Factoring polynomials is a skill that helps simplify complex mathematical expressions. In our exercise, we encountered the expression \( x^2 - 9 \). This is a special polynomial known as a "difference of squares". It can be factored into two binomials:

• \( x^2 - 9 = (x-3)(x+3) \)

These binomials

1. \( (x-3) \)
2. \( (x+3) \)

help simplify the equation by reducing its complexity. Recognizing such patterns is key to factoring efficiently. As a result, the equation can be rewritten in a simpler form, making subsequent steps more manageable.

Fractions can make equations seem complex, but they can be eliminated to simplify calculation. In the given equation, we have fractions such as \( \frac{1}{x-3} \) and \( \frac{6}{(x-3)(x+3)} \). The goal is to eliminate these by clearing the denominators. Here's how:

• Identify the least common denominator (LCD), which in this case is \( (x-3)(x+3) \).
• Multiply each term by this LCD to clear fractions, transforming the equation into a polynomial form.

This results in

1. \((x + 3) + (x-3)(x+3) = 6\)

After these steps, the equation becomes polynomial, allowing for easier manipulation and solving.

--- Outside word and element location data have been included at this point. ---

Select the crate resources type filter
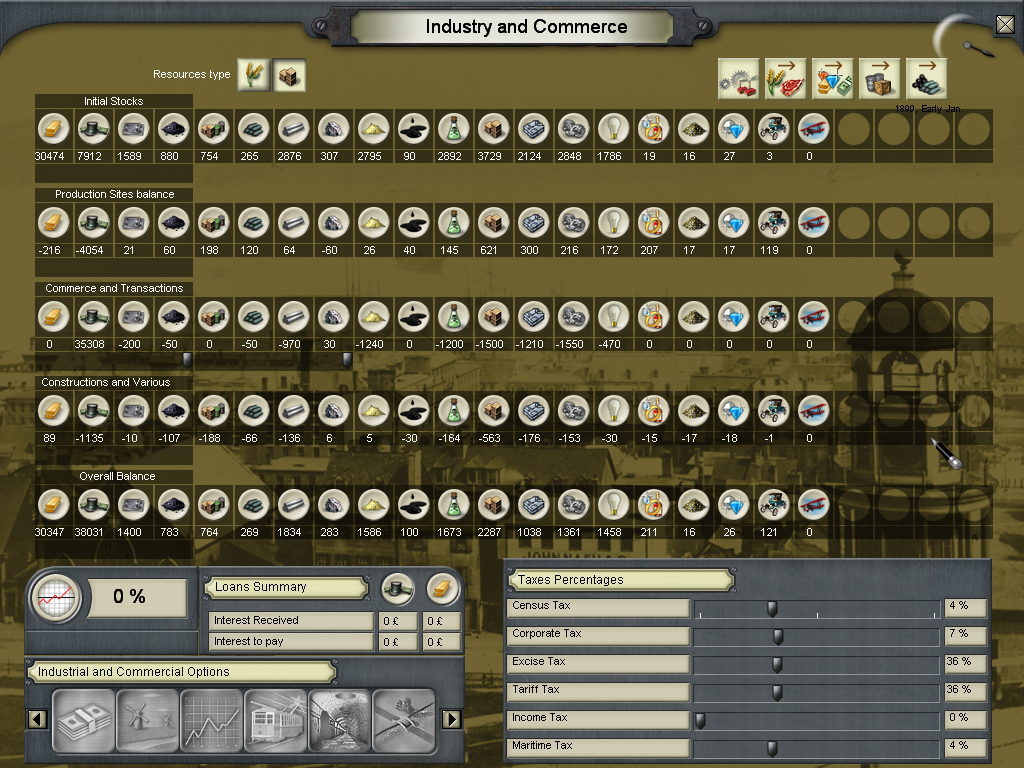 click(289, 75)
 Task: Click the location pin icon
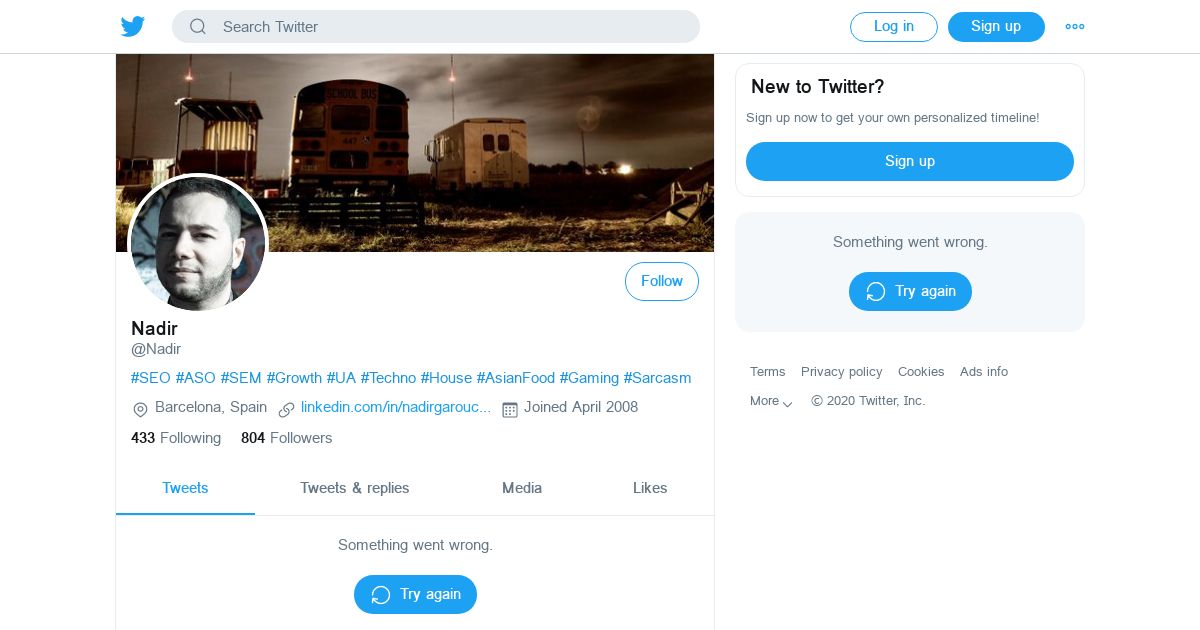(x=140, y=409)
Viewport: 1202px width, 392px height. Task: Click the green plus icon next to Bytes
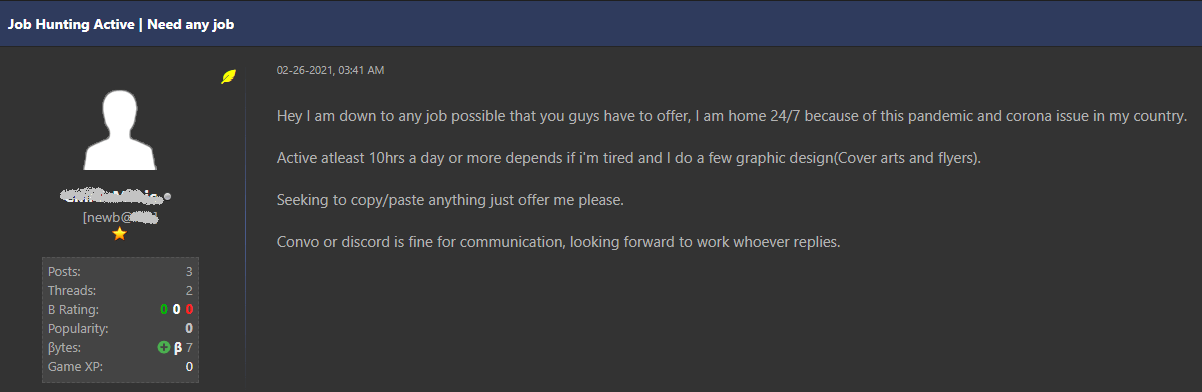click(164, 347)
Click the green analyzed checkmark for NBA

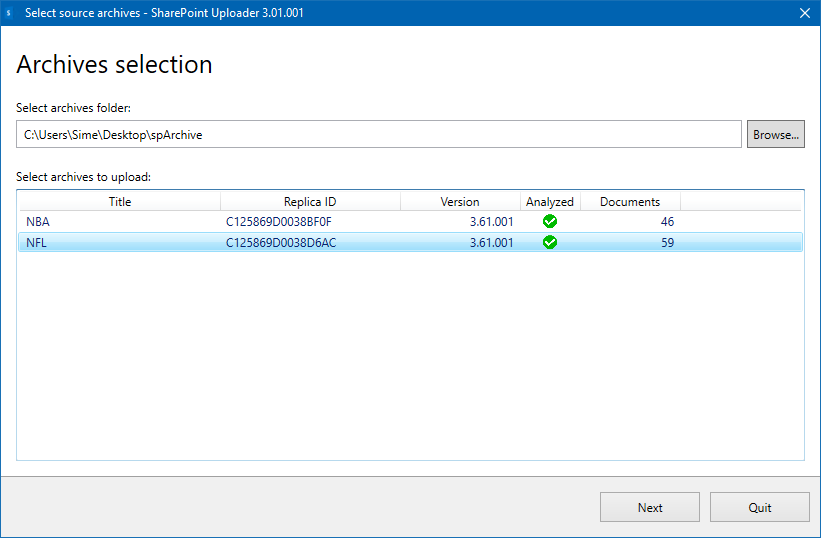(x=550, y=222)
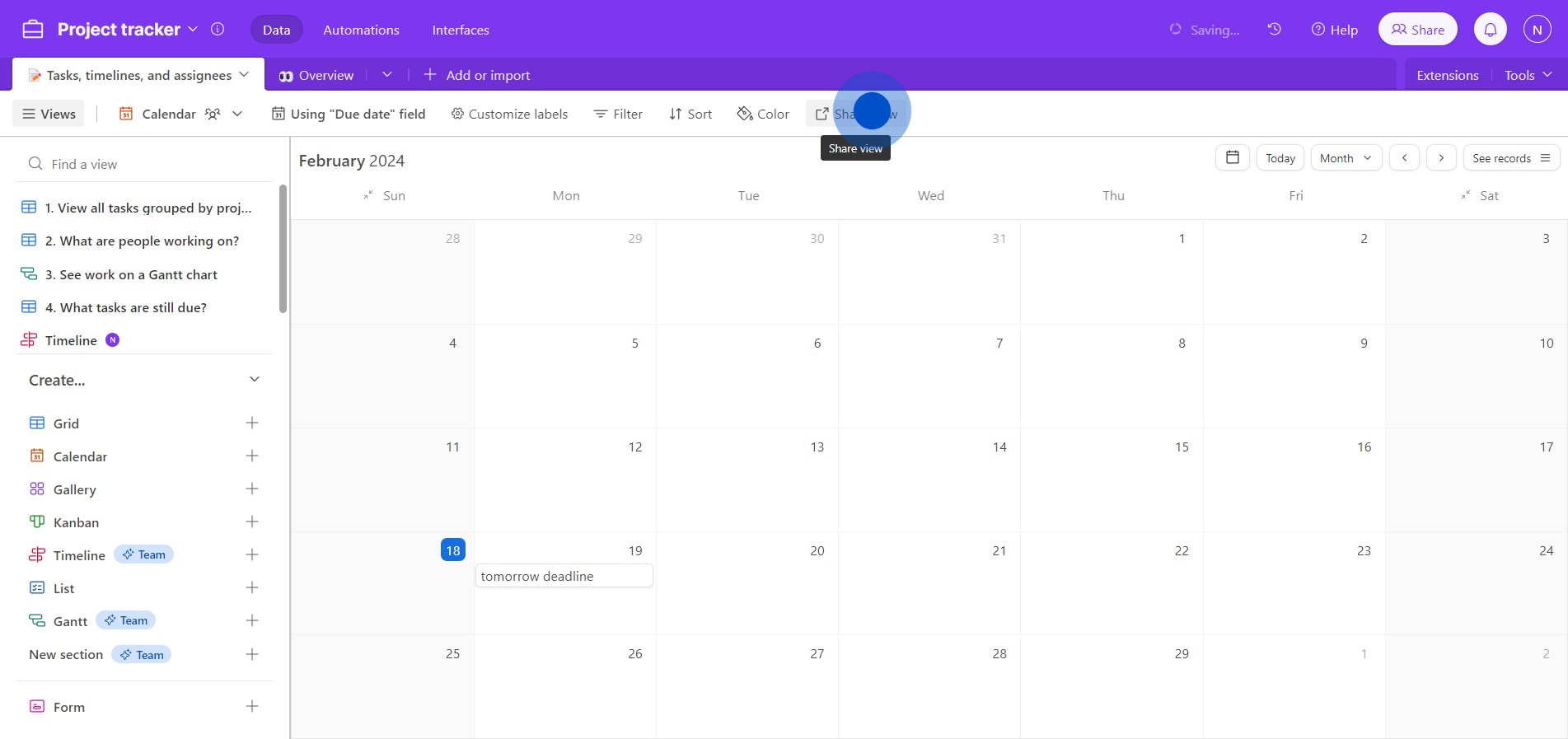
Task: Collapse Saturday weekend column toggle
Action: click(1465, 195)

After finding solutions to an algebra problem, it is crucial to verify them. This process ensures the accuracy and validity of your results. Let's break down how to check solutions:

• Substitute each solution back into the original equation.
• Verify if both sides of the equation equal each other.

In our example, we found solutions \(x = 3\) and \(x = -4\). When substituting \(x = 3\) into the original equation, it results in division by zero, making it invalid. However, substituting \(x = -4\) fits perfectly:

1. The left side simplifies to \( -\frac{1}{7} + 1 \)
2. The right evaluates to \( \frac{6}{7} \)

Both sides match, confirming \(x = -4\) as the valid solution. Checking solutions helps prevent mathematical errors and ensures the reliability of your answers.